What are new c++20 features that are relevant to scientific computation?

Question

In my research department we plan a small seminar on the new c++20 language standard. There are exhaustive lists online presenting the new features of the language standard, some of which will be of interest to this community, some will be inconsequential.

I think I understand the advantages of:

• concepts (wiki) - clearer definition of (template-) interfaces within codebases and less cryptic errors in template resolution. We may explicitly state what a templated type should bring, reducing the need for duck-typing.
• keywords: [[likely]] and [[unlikely]] - tell the compiler how to do branch prediction!
• modules - collect headers in a module (fortran-style), (hopefully) helping in better include management and improved compilation times
• ...?

From the perspective of numerical computation, what are other c++20 features that are particularly useful?

Answer 1

• Feature test macros: HPC is generally stuck on old compilers or compilers with partially conformant implementations. This can help ease the pain of working on the custom architectures common in HPC. Example:

#ifdef __cpp_lib_source_location
#include <source_location>
#endif
...
#ifdef
auto sl = std::source_location();
std::cerr << "Error at line " <<  sl.line() << " of file " << sl.file_name() << "\n";
#else
std::cerr << "Error at line " << __LINE__ << " of file " << __FILE__ << "\n";
#endif

• While we're at it, I really like the source_location header; I've personally been reimplementing this same functionality over and over. In scientific computing I find it particularly relevant, since a properly written error message that can take you directly to the source line where the proper error occurred is invaluable.

• Math constants: No more 4*arctan(1) for pi; use std::numbers::pi;.

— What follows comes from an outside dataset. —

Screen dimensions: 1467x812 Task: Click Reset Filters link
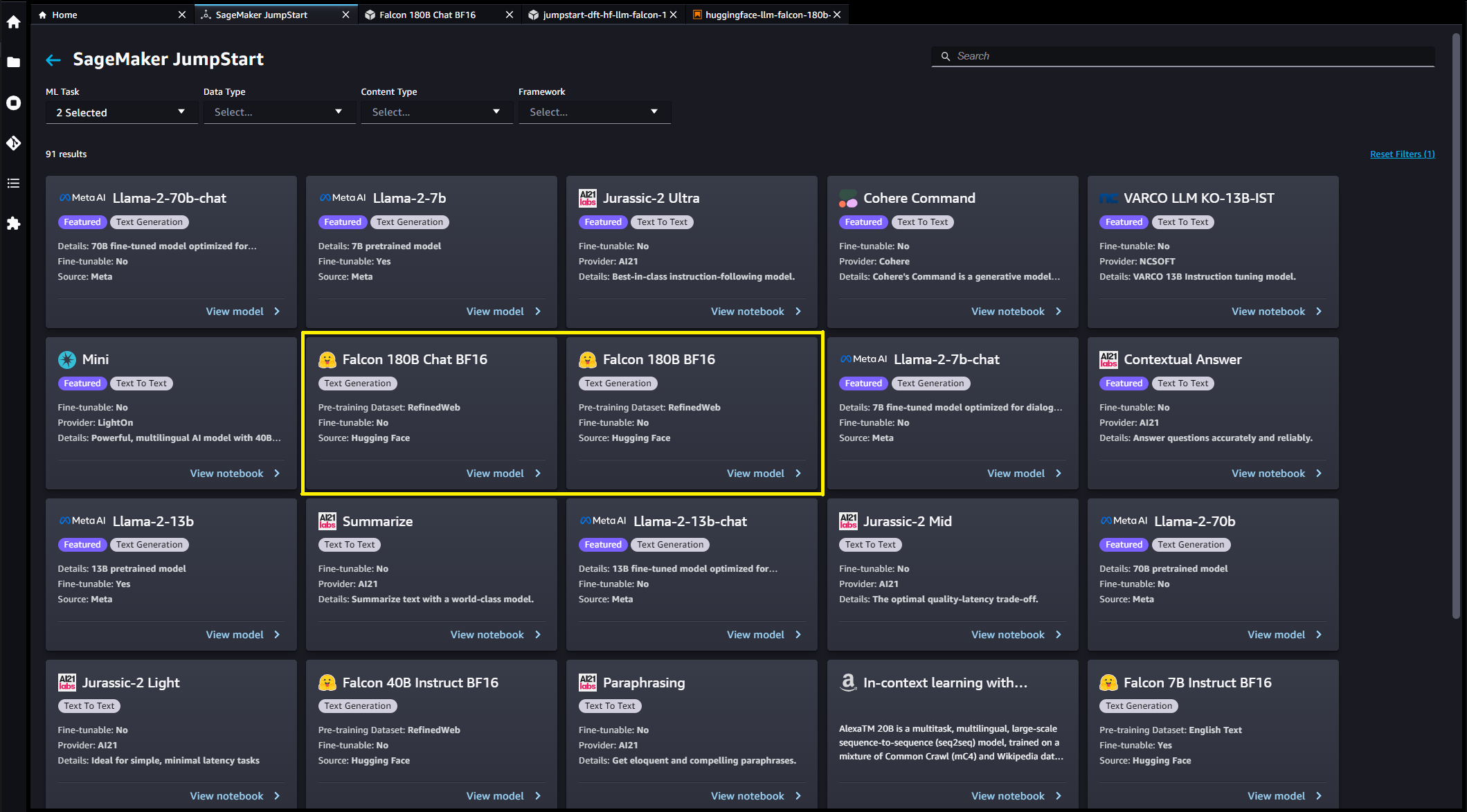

• Atomic floating point ops. Very useful for (say) multithreaded Monte-Carlo integration.

• I have not read the stop_token proposal, but near as I can tell it could be very useful. I once worked in a shop where the scicomp was all multithreaded and produced visualizations while the computation was ongoing, and what you learn when you can watch your simulation is that about 90% of the computations you start are for some reason or another bad; maybe the question is stupid or the parameters lead to unreasonable compute. So having a graceful way to cancel is very useful.

• The ranges library. Very excited to be able to use all the standard library algorithms on "arrays of structs" using projections.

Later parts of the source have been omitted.